If there’s one thing PB:BU cares about, it’s being fun to play. And in that, it is confidently successful. I know that I previously made the campaign on normal difficulty sound quite mindless, but it’d be remiss for me to deny how riveting killing swarms of demons and robots for ninety minutes was when my damage numbers never dipped below triple digits. On the next higher difficulty, this time playing as Yuzuha, I found that enemies would cleverly use the two-lane system to avoid my attacks and flank me. Furthermore, I also found that this character choice meant that I had to play with a much faster move set and increased ranged attacks in combat. These changes and unique playstyles appear throughout the experience between all thirty-eight characters, half of which cover every available enemy (and boss) type in the game. This is a truly impressive feat that Rocket Panda were right to boast in the trailers. Nagiri (an enormous playable boss fight), a literal truck, and the aforementioned two leads were my personal highlights to play as from this extensive roster.

The one major gripe I initially had about combat departed quickly after playing my first (and only) online cooperative game. Flying enemies tend to egregiously stun-lock our protagonist in the first single-player playthrough. This is something you’ll see mentioned a lot if you browse the Steam reviews. However, watching other players dispatch of these foes quickly with ostentatious arial combos that I never knew existed encouraged me to learn these more skilful techniques as a way to mitigate what I had thought of as the game’s only mechanical flaw until that point.

PB:BU’s impression hauntingly resembles that left by Castle Crashers. Progression is constant with minor RPG elements indicating character growth, the games provide a motley hands-on experiences between co-op and solo play, and the presentation reflects a different time when the Xbox Live Arcade still existed, and the PS Vita still had promise.

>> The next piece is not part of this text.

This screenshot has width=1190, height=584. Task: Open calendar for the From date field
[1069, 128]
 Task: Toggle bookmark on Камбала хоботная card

Some people might pay a pound to experience that at an arcade. Some people might pay a small fortune for retro hardware to relive those days and indulge in nostalgia completely. PB:BU asks for twenty pounds, rough edges not sanded.

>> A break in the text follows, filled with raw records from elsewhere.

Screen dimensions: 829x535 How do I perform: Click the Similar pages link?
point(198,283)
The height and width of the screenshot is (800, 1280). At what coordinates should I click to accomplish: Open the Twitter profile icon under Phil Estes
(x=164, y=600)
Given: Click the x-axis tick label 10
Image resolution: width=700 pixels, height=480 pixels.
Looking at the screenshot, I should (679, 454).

I hate to admit that being a product of its time, through all aspects, is the component of PB:BU that stuck with me most and holds it together, bringing me back to the game when the brawling alone couldn’t. At no real point does the immediate, tactile gameplay or its aesthetic presentation falter; thus, it’s the bizarre assortment of other artistic choices that provide the game its flaws and memorable friction. The character designs of early enemies vaguely edge towards giving the game a problematic identity that validates stereotypical caricatures before it comes into its own, more distinct and less profiling style. The consistently tight, frequent, and gratifying linear combat encounters are packaged in an equally epigrammatic time capsule of the seventh generation.

Despite these caveats, all that Phantom Breaker: Battlegrounds Ultimate needed to be enjoyable was not to be perfect or flawless, but to work. That it does, very well.